Listen To The Sound of Ganymede, Moon of Jupiter

The 50-second audio has been generated from data collected by the Juno spacecraft

A 50-second audio track generated from data collected by the Juno spacecraft reveals what Jupiter’s enigmatic moon Ganymede sounds like. The sounds were recorded on July 7 when the probe made a close flyby of the Jovian satellite.

The probe’s Waves instrument recorded electromagnetic waves from Ganymede. Later, the frequency of these emissions was changed to the audio range, which has allowed us to hear a set of beeps and whistles that are somewhat disturbing and not very pleasant for the ears. The audio has been presented at the latest meeting of the American Geophysical Union.

“This soundtrack is wild enough to make you feel like you’re riding Juno as you fly over Ganymede for the first time in over two decades,” says Scott Bolton of the Southwest Research Institute in San Antonio. “If you listen closely, you can hear the abrupt switch to higher frequencies around the midpoint of the recording, which represents entry into a different region in Ganymede’s magnetosphere,” he says.

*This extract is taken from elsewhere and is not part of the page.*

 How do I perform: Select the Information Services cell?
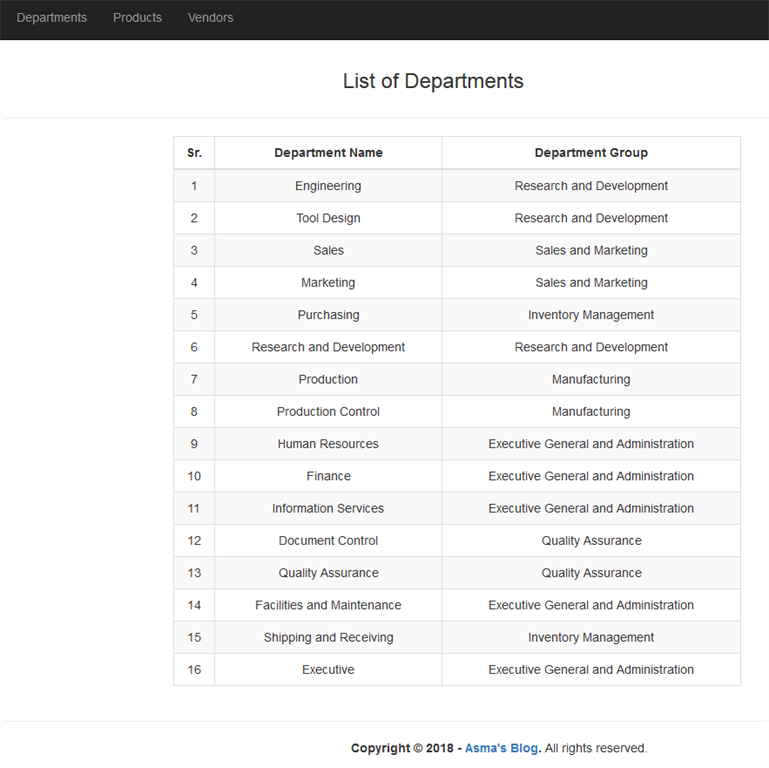point(328,509)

Researchers are performing detailed analysis and modeling of the probe data. “It is possible that the change in frequency shortly after the closest approach is due to Ganymede moving from the night side to the dayside,” says William Kurth of the University of Iowa.

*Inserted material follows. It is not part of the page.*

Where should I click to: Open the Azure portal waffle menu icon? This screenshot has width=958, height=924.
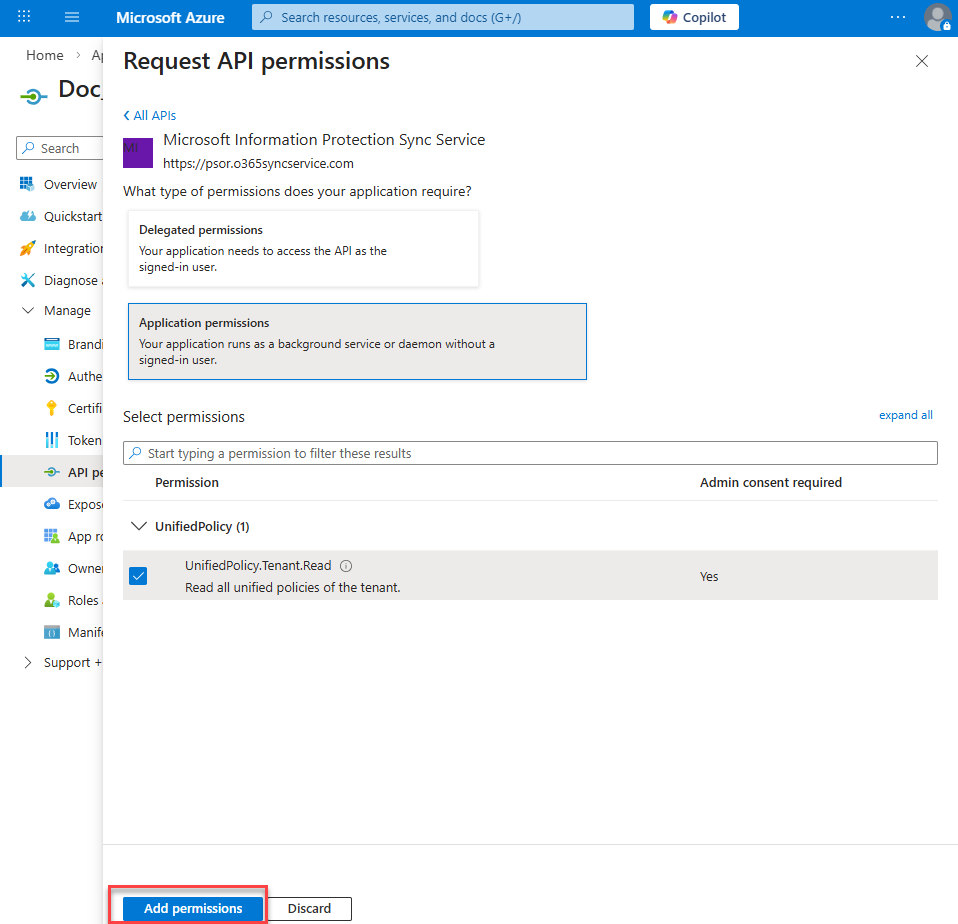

At Juno’s closest approach to Ganymede, during the mission’s 34th trip around Jupiter, the spacecraft was 1,038 kilometers from the moon’s surface and traveling at a relative speed of 67,000 kph.

The last photo of Jupiter’s ring

The Juno team has also released its latest image of Jupiter’s faint dust ring, taken from inside the ring looking out by the spacecraft’s Stellar Reference Unit navigation camera. The brightest scene of the thin bands and neighboring dark regions in the image are linked to dust generated by two of Jupiter’s small moons, Metis and Adrastea. The photo also captures the Perseus constellation arm.

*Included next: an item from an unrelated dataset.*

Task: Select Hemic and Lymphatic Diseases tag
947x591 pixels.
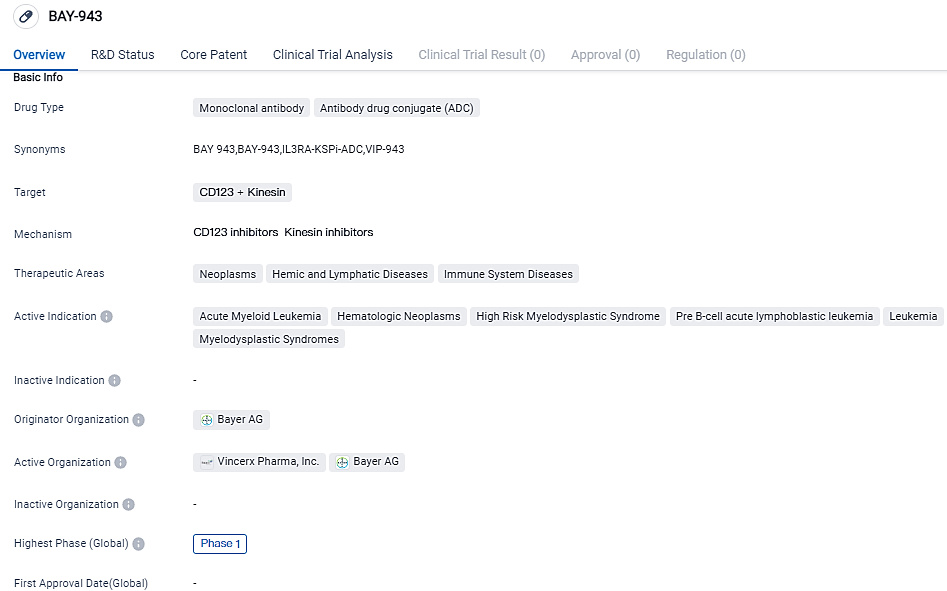Action: point(350,274)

“It’s impressive that we can see these familiar constellations from a spacecraft half a billion miles away,” says Heidi Becker, co-principal investigator for the Juno Stellar Reference Unit instrument at NASA’s Jet Propulsion Laboratory (JPL). NASA in Pasadena. “But everything looks pretty much the same as when we look at them from our backyards here on Earth. It’s a startling reminder of how small we are and how much we have yet to explore.”